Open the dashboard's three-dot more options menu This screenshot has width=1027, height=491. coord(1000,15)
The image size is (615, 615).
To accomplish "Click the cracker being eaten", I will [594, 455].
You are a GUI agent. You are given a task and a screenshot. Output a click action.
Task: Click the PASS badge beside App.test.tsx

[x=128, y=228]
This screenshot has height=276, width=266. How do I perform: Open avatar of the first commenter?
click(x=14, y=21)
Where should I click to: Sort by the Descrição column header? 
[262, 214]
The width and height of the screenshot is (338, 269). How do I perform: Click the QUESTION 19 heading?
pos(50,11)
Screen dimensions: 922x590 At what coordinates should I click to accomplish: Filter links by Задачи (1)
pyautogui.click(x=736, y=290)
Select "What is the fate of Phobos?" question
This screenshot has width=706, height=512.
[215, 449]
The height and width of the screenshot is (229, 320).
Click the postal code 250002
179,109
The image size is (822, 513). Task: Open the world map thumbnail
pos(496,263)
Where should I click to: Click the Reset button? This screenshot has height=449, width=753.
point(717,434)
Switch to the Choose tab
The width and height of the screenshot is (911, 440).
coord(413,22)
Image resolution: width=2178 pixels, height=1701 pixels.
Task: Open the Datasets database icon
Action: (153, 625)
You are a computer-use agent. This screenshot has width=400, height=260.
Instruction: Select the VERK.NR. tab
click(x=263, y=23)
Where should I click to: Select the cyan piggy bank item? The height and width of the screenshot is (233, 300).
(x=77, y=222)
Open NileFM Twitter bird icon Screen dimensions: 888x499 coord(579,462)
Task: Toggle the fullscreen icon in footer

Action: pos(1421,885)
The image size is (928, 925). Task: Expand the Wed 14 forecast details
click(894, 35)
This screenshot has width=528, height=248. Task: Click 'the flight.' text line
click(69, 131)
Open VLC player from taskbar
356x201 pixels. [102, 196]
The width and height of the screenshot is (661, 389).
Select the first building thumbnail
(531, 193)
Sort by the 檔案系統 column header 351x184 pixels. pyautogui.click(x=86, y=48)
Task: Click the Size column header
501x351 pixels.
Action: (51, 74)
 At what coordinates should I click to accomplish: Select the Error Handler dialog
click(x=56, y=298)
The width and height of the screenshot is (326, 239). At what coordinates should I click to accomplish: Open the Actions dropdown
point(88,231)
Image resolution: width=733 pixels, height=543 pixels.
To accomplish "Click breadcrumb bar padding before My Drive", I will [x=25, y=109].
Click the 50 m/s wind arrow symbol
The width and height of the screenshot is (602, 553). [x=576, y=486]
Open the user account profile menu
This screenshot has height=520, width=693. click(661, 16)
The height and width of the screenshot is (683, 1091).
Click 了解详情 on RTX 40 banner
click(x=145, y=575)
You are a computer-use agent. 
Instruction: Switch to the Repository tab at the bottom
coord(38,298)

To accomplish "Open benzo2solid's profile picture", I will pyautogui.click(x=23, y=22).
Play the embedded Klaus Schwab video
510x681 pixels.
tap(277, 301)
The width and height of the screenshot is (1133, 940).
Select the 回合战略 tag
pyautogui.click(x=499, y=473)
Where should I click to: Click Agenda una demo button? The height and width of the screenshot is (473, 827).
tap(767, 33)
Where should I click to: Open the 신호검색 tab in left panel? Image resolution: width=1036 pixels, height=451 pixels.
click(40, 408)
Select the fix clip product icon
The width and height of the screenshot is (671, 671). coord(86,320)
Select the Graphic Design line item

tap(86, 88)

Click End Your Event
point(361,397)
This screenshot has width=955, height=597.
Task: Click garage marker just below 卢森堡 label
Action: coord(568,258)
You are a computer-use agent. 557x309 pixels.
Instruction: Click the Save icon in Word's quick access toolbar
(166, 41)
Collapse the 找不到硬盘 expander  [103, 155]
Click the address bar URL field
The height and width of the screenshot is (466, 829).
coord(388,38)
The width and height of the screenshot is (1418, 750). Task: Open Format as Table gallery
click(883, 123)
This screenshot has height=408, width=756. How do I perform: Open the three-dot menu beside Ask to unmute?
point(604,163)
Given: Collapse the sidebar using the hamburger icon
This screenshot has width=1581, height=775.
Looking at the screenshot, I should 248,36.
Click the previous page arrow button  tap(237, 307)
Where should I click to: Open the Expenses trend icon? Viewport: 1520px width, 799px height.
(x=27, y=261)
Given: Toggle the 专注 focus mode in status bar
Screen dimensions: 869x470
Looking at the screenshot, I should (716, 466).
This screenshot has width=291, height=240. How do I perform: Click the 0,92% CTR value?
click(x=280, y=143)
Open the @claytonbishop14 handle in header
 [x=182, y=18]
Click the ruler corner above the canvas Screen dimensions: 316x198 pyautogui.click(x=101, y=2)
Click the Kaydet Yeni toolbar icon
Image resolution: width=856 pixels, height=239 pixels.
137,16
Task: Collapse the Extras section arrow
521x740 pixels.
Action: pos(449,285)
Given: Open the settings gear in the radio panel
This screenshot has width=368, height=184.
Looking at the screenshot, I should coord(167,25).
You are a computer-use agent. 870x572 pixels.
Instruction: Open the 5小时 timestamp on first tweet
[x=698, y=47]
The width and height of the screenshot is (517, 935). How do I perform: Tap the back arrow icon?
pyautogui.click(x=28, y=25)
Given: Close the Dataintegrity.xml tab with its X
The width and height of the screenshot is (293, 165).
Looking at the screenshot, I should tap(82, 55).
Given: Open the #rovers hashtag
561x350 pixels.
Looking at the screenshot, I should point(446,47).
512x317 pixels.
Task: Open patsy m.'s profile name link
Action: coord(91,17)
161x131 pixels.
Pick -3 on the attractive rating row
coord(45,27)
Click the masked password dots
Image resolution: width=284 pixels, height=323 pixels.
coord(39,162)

- - -

* [Directive]:
Print every item above word for word, keeping each line as it appears.

* [Final answer]:
Open the dashboard's three-dot more options menu This screenshot has width=1027, height=491. coord(1000,15)
The image size is (615, 615).
To accomplish "Click the cracker being eaten", I will [594, 455].
You are a GUI agent. You are given a task and a screenshot. Output a click action.
Task: Click the PASS badge beside App.test.tsx

[x=128, y=228]
This screenshot has height=276, width=266. How do I perform: Open avatar of the first commenter?
click(x=14, y=21)
Where should I click to: Sort by the Descrição column header? 
[262, 214]
The width and height of the screenshot is (338, 269). How do I perform: Click the QUESTION 19 heading?
pos(50,11)
Screen dimensions: 922x590 At what coordinates should I click to accomplish: Filter links by Задачи (1)
pyautogui.click(x=736, y=290)
Select "What is the fate of Phobos?" question
This screenshot has width=706, height=512.
[215, 449]
The height and width of the screenshot is (229, 320).
Click the postal code 250002
179,109
The image size is (822, 513). Task: Open the world map thumbnail
pos(496,263)
Where should I click to: Click the Reset button? This screenshot has height=449, width=753.
point(717,434)
Switch to the Choose tab
The width and height of the screenshot is (911, 440).
coord(413,22)
Image resolution: width=2178 pixels, height=1701 pixels.
Task: Open the Datasets database icon
Action: (153, 625)
You are a computer-use agent. This screenshot has width=400, height=260.
Instruction: Select the VERK.NR. tab
click(x=263, y=23)
Where should I click to: Select the cyan piggy bank item? The height and width of the screenshot is (233, 300).
(x=77, y=222)
Open NileFM Twitter bird icon Screen dimensions: 888x499 coord(579,462)
Task: Toggle the fullscreen icon in footer

Action: pos(1421,885)
The image size is (928, 925). Task: Expand the Wed 14 forecast details
click(894, 35)
This screenshot has width=528, height=248. Task: Click 'the flight.' text line
click(69, 131)
Open VLC player from taskbar
356x201 pixels. [102, 196]
The width and height of the screenshot is (661, 389).
Select the first building thumbnail
(531, 193)
Sort by the 檔案系統 column header 351x184 pixels. pyautogui.click(x=86, y=48)
Task: Click the Size column header
501x351 pixels.
Action: (51, 74)
 At what coordinates should I click to accomplish: Select the Error Handler dialog
click(x=56, y=298)
The width and height of the screenshot is (326, 239). At what coordinates should I click to accomplish: Open the Actions dropdown
point(88,231)
Image resolution: width=733 pixels, height=543 pixels.
To accomplish "Click breadcrumb bar padding before My Drive", I will [x=25, y=109].
Click the 50 m/s wind arrow symbol
The width and height of the screenshot is (602, 553). [x=576, y=486]
Open the user account profile menu
This screenshot has height=520, width=693. click(661, 16)
The height and width of the screenshot is (683, 1091).
Click 了解详情 on RTX 40 banner
click(x=145, y=575)
You are a computer-use agent. 
Instruction: Switch to the Repository tab at the bottom
coord(38,298)

To accomplish "Open benzo2solid's profile picture", I will pyautogui.click(x=23, y=22).
Play the embedded Klaus Schwab video
510x681 pixels.
tap(277, 301)
The width and height of the screenshot is (1133, 940).
Select the 回合战略 tag
pyautogui.click(x=499, y=473)
Where should I click to: Click Agenda una demo button? The height and width of the screenshot is (473, 827).
tap(767, 33)
Where should I click to: Open the 신호검색 tab in left panel? Image resolution: width=1036 pixels, height=451 pixels.
click(40, 408)
Select the fix clip product icon
The width and height of the screenshot is (671, 671). coord(86,320)
Select the Graphic Design line item

tap(86, 88)

Click End Your Event
point(361,397)
This screenshot has width=955, height=597.
Task: Click garage marker just below 卢森堡 label
Action: coord(568,258)
You are a computer-use agent. 557x309 pixels.
Instruction: Click the Save icon in Word's quick access toolbar
(166, 41)
Collapse the 找不到硬盘 expander  [103, 155]
Click the address bar URL field
The height and width of the screenshot is (466, 829).
coord(388,38)
The width and height of the screenshot is (1418, 750). Task: Open Format as Table gallery
click(883, 123)
This screenshot has height=408, width=756. How do I perform: Open the three-dot menu beside Ask to unmute?
point(604,163)
Given: Collapse the sidebar using the hamburger icon
This screenshot has width=1581, height=775.
Looking at the screenshot, I should 248,36.
Click the previous page arrow button  tap(237, 307)
Where should I click to: Open the Expenses trend icon? Viewport: 1520px width, 799px height.
(x=27, y=261)
Given: Toggle the 专注 focus mode in status bar
Screen dimensions: 869x470
Looking at the screenshot, I should (716, 466).
This screenshot has width=291, height=240. How do I perform: Click the 0,92% CTR value?
click(x=280, y=143)
Open the @claytonbishop14 handle in header
 [x=182, y=18]
Click the ruler corner above the canvas Screen dimensions: 316x198 pyautogui.click(x=101, y=2)
Click the Kaydet Yeni toolbar icon
Image resolution: width=856 pixels, height=239 pixels.
137,16
Task: Collapse the Extras section arrow
521x740 pixels.
Action: pos(449,285)
Given: Open the settings gear in the radio panel
This screenshot has width=368, height=184.
Looking at the screenshot, I should coord(167,25).
You are a computer-use agent. 870x572 pixels.
Instruction: Open the 5小时 timestamp on first tweet
[x=698, y=47]
The width and height of the screenshot is (517, 935). How do I perform: Tap the back arrow icon?
pyautogui.click(x=28, y=25)
Given: Close the Dataintegrity.xml tab with its X
The width and height of the screenshot is (293, 165).
Looking at the screenshot, I should tap(82, 55).
Given: Open the #rovers hashtag
561x350 pixels.
Looking at the screenshot, I should point(446,47).
512x317 pixels.
Task: Open patsy m.'s profile name link
Action: coord(91,17)
161x131 pixels.
Pick -3 on the attractive rating row
coord(45,27)
Click the masked password dots
Image resolution: width=284 pixels, height=323 pixels.
coord(39,162)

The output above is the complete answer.